-- START Text segment --

OCFS2/DesignDocs/OfflineResize

OCFS2 FILESYSTEM EXTEND SUPPORT

Sunil Mushran, Aug 21 2006

GOALS

The immediate goal is to allow users to extend an umounted OCFS2 volume (offline growth). The next step would be to allow users to extend an mounted OCFS2 volume (online growth). While this document only discusses offline growth, the scheme used will be such that it will be compatible with our future online growth plans. (Online growth will be addressed in the next major filesystem release.)

USER INTERACTION

tunefs.ocfs2 will be the front-end tool via which the user will perform the filesystem extend operation. The "-S" argument will indicate resize. In absence of the [blocks-count], the tool will grow the volume to the current size of the partition.

# tunefs.ocfs2
tunefs.ocfs2 1.2.2
usage: tunefs.ocfs2 [-N number-of-node-slots] [-L volume-label]
        [-J journal-options] [-S] [-qvV] device [blocks-count]

The use of blocks-count is compatible with its current use in mkfs.ocfs2.

STRUCTURES

ocfs2_chain_list is part of ocfs2_dinode with OCFS2_BITMAP_FL set.

struct ocfs2_chain_list {
/*00*/  __le16 cl_cpg;                  /* Clusters per Block Group */
        __le16 cl_bpc;                  /* Bits per cluster */
        __le16 cl_count;                /* Total chains in this list */
        __le16 cl_next_free_rec;        /* Next unused chain slot */
        __le64 cl_reserved1;
/*10*/  struct ocfs2_chain_rec cl_recs[0];      /* Chain records */
};

struct ocfs2_chain_rec {
        __le32 c_free;  /* Number of free bits in this chain. */
        __le32 c_total; /* Number of total bits in this chain */
        __le64 c_blkno; /* Physical disk offset (blocks) of 1st group */
};

struct ocfs2_group_desc
{
/*00*/  __u8    bg_signature[8];        /* Signature for validation */
        __le16  bg_size;                /* Size of included bitmap in bytes. */
        __le16  bg_bits;                /* Bits represented by this group. */
        __le16  bg_free_bits_count;     /* Free bits count */
        __le16  bg_chain;               /* What chain I am in. */
/*10*/  __le32  bg_generation;
        __le32  bg_reserved1;
        __le64  bg_next_group;          /* Next group in my list, in blocks */
/*20*/  __le64  bg_parent_dinode;       /* dinode which owns me, in blocks */
        __le64  bg_blkno;               /* Offset on disk, in blocks */
/*30*/  __le64  bg_reserved2[2];
/*40*/  __u8    bg_bitmap[0];
};

BACKGROUND

The global bitmap in OCFS2 splits the entire volume in groups of clusters aka Block Groups or BGs for short. The global bitmap, via ocfs2_chain_list, is equipped to directly point to cl_count BGs. Once the total number of BGs exceeds that, the new BGs are linked to the existing BGs creating chains. Hence the term, chained block groups. Using this scheme, OCFS2 is able to handle unlimited number of block groups.

-- END Text segment --

Task requirements >>
A - In the OCFS2 extend design document, what does tunefs.ocfs2 do when no [blocks-count] is given?
B - Take the OCFS2 extend design document further, starting after its last sentence.
The data after this point is separate material, unrelated to the OCFS2 extend design document.

-- START Supplied data --

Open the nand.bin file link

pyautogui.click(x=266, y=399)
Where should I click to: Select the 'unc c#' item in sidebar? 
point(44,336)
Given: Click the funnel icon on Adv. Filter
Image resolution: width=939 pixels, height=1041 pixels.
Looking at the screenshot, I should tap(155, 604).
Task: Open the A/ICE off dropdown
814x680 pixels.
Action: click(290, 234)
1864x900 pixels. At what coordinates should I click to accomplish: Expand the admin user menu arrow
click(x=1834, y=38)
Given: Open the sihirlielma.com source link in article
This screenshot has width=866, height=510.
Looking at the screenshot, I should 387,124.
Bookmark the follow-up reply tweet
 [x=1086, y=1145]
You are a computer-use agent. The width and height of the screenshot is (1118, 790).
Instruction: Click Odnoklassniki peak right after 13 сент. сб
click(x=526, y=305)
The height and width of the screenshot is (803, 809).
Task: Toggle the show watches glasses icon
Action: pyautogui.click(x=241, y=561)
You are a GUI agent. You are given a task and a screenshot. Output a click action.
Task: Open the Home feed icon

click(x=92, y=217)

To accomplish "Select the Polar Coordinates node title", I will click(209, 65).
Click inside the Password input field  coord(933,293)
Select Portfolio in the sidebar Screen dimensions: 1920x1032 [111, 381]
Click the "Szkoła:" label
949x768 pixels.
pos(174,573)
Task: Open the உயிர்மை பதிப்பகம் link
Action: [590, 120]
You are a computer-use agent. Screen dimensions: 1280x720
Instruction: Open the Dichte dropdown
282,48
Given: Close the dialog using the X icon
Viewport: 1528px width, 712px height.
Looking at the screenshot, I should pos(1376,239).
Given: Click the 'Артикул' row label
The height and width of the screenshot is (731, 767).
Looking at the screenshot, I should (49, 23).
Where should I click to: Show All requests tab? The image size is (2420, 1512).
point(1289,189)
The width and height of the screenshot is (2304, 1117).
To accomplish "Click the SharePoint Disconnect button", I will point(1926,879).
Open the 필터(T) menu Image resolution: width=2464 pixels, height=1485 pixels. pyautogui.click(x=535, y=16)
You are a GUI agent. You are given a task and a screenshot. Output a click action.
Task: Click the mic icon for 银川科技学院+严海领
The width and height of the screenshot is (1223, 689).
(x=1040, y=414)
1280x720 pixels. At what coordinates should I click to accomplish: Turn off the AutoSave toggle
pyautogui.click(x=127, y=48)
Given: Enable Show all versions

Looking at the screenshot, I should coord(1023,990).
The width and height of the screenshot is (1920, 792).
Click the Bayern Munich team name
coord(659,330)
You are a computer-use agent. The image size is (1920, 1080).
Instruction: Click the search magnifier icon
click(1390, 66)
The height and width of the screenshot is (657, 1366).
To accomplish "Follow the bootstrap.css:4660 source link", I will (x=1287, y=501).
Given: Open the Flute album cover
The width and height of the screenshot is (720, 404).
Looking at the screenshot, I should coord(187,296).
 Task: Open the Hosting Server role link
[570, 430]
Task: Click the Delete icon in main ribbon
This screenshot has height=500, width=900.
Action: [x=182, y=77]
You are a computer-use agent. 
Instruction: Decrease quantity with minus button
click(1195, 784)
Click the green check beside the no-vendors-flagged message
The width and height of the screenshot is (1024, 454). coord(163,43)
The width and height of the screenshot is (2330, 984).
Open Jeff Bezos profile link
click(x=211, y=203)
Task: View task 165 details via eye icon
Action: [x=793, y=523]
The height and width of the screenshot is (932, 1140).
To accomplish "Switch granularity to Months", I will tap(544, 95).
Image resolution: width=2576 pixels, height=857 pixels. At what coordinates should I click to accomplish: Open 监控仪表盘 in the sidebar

-- END Supplied data --

Answers >>
A - It grows the volume to the current size of the partition.

B -
The first block of each BG, other than the first BG, contains the descriptor (ocfs2_group_desc). This descriptor not only points to the next BG (bg_next_group) in the chain but also contains the bitmap (bg_bitmap) for that group. The block# of the descriptor for the first BG is contained in the super block (s_first_cluster_group).

All BGs, other than the last BG, contain an equal number of clusters (cl_cpg). The number of clusters per group depends on the block size. The larger the blocksize, the larger the bitmap, the more the clusters it can hold. For e.g., a 4K block can handle 32256 clusters, 2K 15872 clusters, while 1K only 7680 clusters. The last BG contains the remainder clusters.

SCHEME

The scheme followed uses write ordering instead of journalling. Ordered writes is preferred as that scheme could later be extended to support online resize.

The scheme, in short, is to first extend the last BG before creating new ones and adding them to ocfs2_chain_list in cyclical order starting from one after the last BG.

The scheme in details is as follows:

Validate the global bitmap to ensure the global bitmap inode and the chained block groups are all consistent. If this fails, abort.
Ensure the user is growing the volume by at least 1 cluster. If not, abort.
For simplicity, disallow volume resize alongwith add slots or journal resize.
Write incompat flag OCFS2_FEATURE_INCOMPAT_RESIZE_INPROG in superblock.
Compute the number of new clusters, num_new_clusters.
If the volume has only one BG, ocfs2_chain_list->cl_cpg may not be the max possible. This is due to a quirk in mkfs. Set cl_cpg to max before continuing. This is required as fsck assumes that when computing locations of block group descriptors.

        if (cl->cl_next_free_rec == 1) {
                if (cl->cl_cpg < 8 * gd->bg_size)
                        cl->cl_cpg = 8 * gd->bg_size;
        }

Read the descriptor of the last BG and top off gd->bg_bits.

        gd->bg_bits += cl->cl_bpc *
                        MIN(num_new_clusters,
                                (cl->cl_cpg - (gd->bg_bits/cl->cl_bpc))).

Initialize the first cluster of each new block group to zeros before populating the descriptor. This is required as we might use the "unused" space one day. Link the new BG to the next cl->cl_rec in cyclical order. If cl->cl_rec is already in use, make it point to the new BG and make the new BG point to the other block. While this scheme will put the new BGs at the head of the list, that is not an issue as OCFS2 continuously reorders the chain lists such that ones with more free space are at the top of the list.
Write the blocks in the following order:
1. Descriptor(s) of all the new BGs (multiple block writes)
2. Descriptor of the last BG (one block write)
3. Global Bitmap Inode (one block write)
4. Superblock (one block write)
Incompat flag OCFS2_FEATURE_INCOMPAT_RESIZE_INPROG is cleared during the Superblock write.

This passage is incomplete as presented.